High on my want list these days is a CD titled Lost On The River: The New Basement Tapes. I spent a couple pleasant hours the other week watching a Showtime documentary about the creation of the album, and here’s how it came to be:
Sometime in the past few years, someone associated with Bob Dylan – his publisher, I would imagine – came across some lyrics that Dylan had written in 1967, during the time he spent in Woodstock, New York, playing frequently with the musicians who became The Band and recording the music that became known as the Basement Tapes.
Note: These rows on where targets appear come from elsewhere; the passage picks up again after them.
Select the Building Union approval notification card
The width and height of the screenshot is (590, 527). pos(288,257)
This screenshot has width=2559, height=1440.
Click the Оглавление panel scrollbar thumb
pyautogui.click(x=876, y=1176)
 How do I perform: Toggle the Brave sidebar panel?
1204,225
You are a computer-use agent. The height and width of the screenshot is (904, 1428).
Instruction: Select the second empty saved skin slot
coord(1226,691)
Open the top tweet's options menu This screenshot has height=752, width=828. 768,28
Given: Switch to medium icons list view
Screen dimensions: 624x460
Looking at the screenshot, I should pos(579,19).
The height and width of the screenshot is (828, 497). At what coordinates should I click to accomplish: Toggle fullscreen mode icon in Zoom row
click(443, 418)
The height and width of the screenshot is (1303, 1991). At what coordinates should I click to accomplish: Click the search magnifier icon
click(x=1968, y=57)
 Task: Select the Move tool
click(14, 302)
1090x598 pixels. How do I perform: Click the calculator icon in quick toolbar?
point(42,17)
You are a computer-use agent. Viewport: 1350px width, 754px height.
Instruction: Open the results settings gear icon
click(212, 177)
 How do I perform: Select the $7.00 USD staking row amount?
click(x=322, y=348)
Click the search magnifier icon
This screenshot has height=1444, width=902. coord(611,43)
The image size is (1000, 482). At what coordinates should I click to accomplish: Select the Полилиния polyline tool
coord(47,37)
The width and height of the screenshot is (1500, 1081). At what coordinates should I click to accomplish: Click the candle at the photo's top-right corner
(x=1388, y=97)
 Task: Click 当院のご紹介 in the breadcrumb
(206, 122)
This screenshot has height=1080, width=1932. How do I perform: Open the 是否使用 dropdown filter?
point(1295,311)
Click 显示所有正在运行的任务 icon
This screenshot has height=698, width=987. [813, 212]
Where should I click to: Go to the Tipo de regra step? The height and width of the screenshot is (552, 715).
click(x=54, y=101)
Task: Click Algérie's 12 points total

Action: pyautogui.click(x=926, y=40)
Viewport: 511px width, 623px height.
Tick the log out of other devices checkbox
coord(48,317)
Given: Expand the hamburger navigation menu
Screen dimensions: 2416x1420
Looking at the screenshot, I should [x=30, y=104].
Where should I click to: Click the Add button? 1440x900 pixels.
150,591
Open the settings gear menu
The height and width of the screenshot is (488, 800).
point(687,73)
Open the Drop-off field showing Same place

(Dylan has recently released a collection of the Basement Tapes that supplants or complements – I’m not sure which verb to use – the 1975 collection curated by Robbie Robertson of The Band. The newly released collection comes in two versions: a six-CD marathon of everything the musicians recorded during those days in Woodstock, and a two-CD distillation. I have yet to hear either, but I’m thinking that when I do my shopping, I’ll settle for the two-CD set.)
Dylan’s publisher got in touch with producer T-Bone Burnett and asked if the producer could find folks who could turn the lyrics into songs. Burnett made certain Dylan approved of the project, according to Wikipedia, and then recruited musicians to create and record songs for the lyrics: Elvis Costello, Jim James from My Morning Jacket, Marcus Mumford of Mumford & Sons, Taylor Goldsmith from Dawes, and Rhiannon Giddens from the Carolina Chocolate Drops.
The Showtime film – titled Lost Songs: The Basement Tapes Continued – shows the process of writing and recording the new/old songs. There were multiple melodies for some of the lyrics, and the documentary gives some insight through observation and interviews into the creative process of each of the five musicians.
I enjoy music by all five of the folks recruited (though I’m less acquainted with Goldsmith and Dawes than I am with the others), but my favorite among them is likely Giddens and her string band, the Carolina Chocolate Drops. And it was Giddens who, to me, was most interesting in the film as she opened up about her writing process and about the pressure of working with the high-level talent that was in the studio during the project.
I’ve heard a few things from the album beyond what was in the documentary – there are some videos (some official, some not) at YouTube – and I’m looking forward to hearing more. (I’m currently No. 10 on the local library’s waiting list.) I’m pretty sure, though, that even after absorbing all the new/old tunes, my favorite is going to be Giddens’ ethereal take on the title tune, “Lost On The River.”